A new study from Dartmouth College and UNH finds that many nurses and other health care workers in long-term care facilities have second jobs.

The study was prompted by concerns over the spread of the coronavirus, specifically in long-term care facilities.

New Hampshire’s long-term care facilities have been hit hard by the pandemic. About 80% of the state’s COVID-19 deaths have been residents in those facilities.

Kristin Smith, a visiting sociology associate professor at Dartmouth College, said she wanted to understand how prevalent holding a second job was for workers in long-term care facilities.

The study looked at a decade’s worth of national data from the Current Population Survey from the Census Bureau and Bureau of Labor Statistics, and found that those nurses hold a second job at a rate that’s 32% higher than other workers.

“We found that there is a large correlation between those who work in long-term care facilities for their first job and have a higher propensity to work in long-term care for their second job,” Smith said. “We are seeing nurses that work in long-term care also work in hospitals and home health care.”

The study also looked at “direct care workers,” which includes jobs like certified nursing assistants and personal and home care aides. This group holds a second job at a rate that’s 35% higher than other workers.

She says that could have consequences for both the health care workers and patients, in particular during the pandemic.

“As people are in more contact with other people, especially those that are at particular risk for COVID, the risk of contracting COVID could increase.”

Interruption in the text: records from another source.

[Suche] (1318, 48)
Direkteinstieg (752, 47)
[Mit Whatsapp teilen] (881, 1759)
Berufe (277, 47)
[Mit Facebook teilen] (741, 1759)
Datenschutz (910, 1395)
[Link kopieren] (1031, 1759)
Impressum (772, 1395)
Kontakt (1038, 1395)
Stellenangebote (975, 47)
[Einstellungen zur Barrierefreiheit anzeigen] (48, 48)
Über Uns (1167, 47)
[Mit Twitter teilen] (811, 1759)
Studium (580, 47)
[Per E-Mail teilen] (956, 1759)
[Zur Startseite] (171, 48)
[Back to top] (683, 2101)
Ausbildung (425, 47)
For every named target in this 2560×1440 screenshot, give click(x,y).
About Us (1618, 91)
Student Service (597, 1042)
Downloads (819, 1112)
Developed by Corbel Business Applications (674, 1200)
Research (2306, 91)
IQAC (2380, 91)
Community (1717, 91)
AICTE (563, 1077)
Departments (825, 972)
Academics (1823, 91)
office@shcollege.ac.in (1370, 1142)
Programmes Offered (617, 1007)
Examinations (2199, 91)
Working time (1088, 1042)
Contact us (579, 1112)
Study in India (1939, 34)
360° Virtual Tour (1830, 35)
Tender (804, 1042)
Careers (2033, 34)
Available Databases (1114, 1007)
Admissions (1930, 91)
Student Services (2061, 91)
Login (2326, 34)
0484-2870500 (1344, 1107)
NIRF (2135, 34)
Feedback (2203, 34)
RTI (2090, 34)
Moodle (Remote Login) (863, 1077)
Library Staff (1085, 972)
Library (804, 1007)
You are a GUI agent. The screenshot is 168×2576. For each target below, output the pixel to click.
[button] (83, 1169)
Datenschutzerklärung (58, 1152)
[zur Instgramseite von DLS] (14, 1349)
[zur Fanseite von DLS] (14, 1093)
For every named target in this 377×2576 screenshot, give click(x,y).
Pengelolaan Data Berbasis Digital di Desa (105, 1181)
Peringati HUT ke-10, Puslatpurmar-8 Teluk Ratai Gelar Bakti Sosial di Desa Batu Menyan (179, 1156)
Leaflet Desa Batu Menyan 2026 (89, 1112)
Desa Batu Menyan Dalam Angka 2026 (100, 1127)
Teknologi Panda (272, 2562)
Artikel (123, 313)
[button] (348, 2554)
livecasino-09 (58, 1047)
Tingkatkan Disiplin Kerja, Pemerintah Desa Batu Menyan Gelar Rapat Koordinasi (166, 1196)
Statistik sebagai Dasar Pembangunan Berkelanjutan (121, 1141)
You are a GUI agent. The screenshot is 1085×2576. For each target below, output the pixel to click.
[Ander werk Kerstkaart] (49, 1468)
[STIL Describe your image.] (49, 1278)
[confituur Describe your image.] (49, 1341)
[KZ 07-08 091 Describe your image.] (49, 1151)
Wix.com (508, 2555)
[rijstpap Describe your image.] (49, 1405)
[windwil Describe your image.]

Smith says her study doesn’t look at whether health care workers with a second job are pathways for contagion in long-term care facilities.

“Could we reduce deaths by decreasing second job holding? That’s an empirical question that researchers could look into, ” she said. “The other question is, if this is a pathway, what could we do about it?”

Low wages and few hours are a factor in getting a second job, Smith says. And she adds that increasing wages could be a way for employers to step in and reduce the need for their workers to get a second job.

In November, New Hampshire reinstated its $300 weekly stipend to long-term care workers in Medicaid facilities, as cases started to rapidly rise.